Consciente de que precisava encaminhar o filho para tratamento médico, Oseias conseguiu que Marcelo fosse rapidamente atendido por um psiquiatra e uma psicóloga. Sob o efeito de remédios controlados, ele permaneceu por uns tempos longe da cocaína já que estava substituindo uma droga ilícita por outra lícita. E, apesar de ter perdido o período letivo, voltou a estudar no ano seguinte.

Infelizmente, pouco antes de completar seus 18 anos, Marcelo sofreu outra recaída. Parou de tomar os comprimidos do psiquiatra, não mais compareceu às sessões de psicoterapia e passou a beber. Não demorou muito ele voltou a cheirar e a apresentar um comportamento estranho. Andando com falsos amigos, o rapaz engravidou uma moça que era usuária como ele e a fez abortar. Para sustentar o vício, desta vez a sua opção foi sair de casa e se juntar ao tráfico de drogas na cidade.

Com terrível desgosto sentido por Oseias, o filho ainda desencaminhou outros jovens de cabeça fraca da própria igreja que o imitaram em alguns de seus erros. Todos na congregação focaram sabendo da má conduta de Marcelo e alguns irmãos desligaram-se da membresia por não aceitarem a liderança de um pastor que tivesse um filho envolvido com as drogas.

- “Se este homem é incapaz de cuidar da própria família, como vai administrar a casa de Deus?!” – disse um senhor revoltado.

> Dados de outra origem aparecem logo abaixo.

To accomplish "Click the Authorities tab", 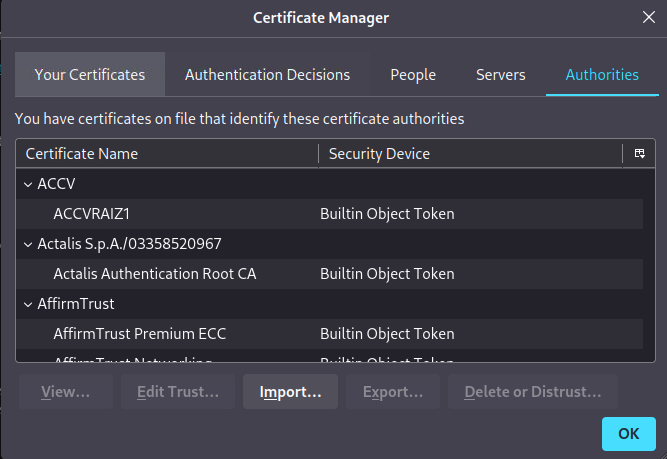I will (602, 75).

- “Duvido que este pastor seja realmente ungido por Deus. Se fosse o seu filho não estaria metido nessas coisas. Quero estar numa igreja onde pessoas são curadas e libertas dos vícios. Amanhã mesmo eu vou na corrente da igreja do tal apóstolo Argemiro que assisto diariamente na televisão!” – comentou uma mulher que estava há poucos meses congregando.

Certo dia, Marcelo foi pego pela polícia portando drogas e armas. Ele estava na cidade vizinha transportando a “mercadoria” para a boca de fumo da qual era cliente e já era investigado por um assalto a uma farmácia. Mas tão logo ocorreu o flagrante, o jornal local, sem ter nenhum assunto importante na pauta, noticiou o fato com letras grandes na primeira página:

“FILHO DE PASTOR É PEGO COM MEIO QUILO DE PÓ”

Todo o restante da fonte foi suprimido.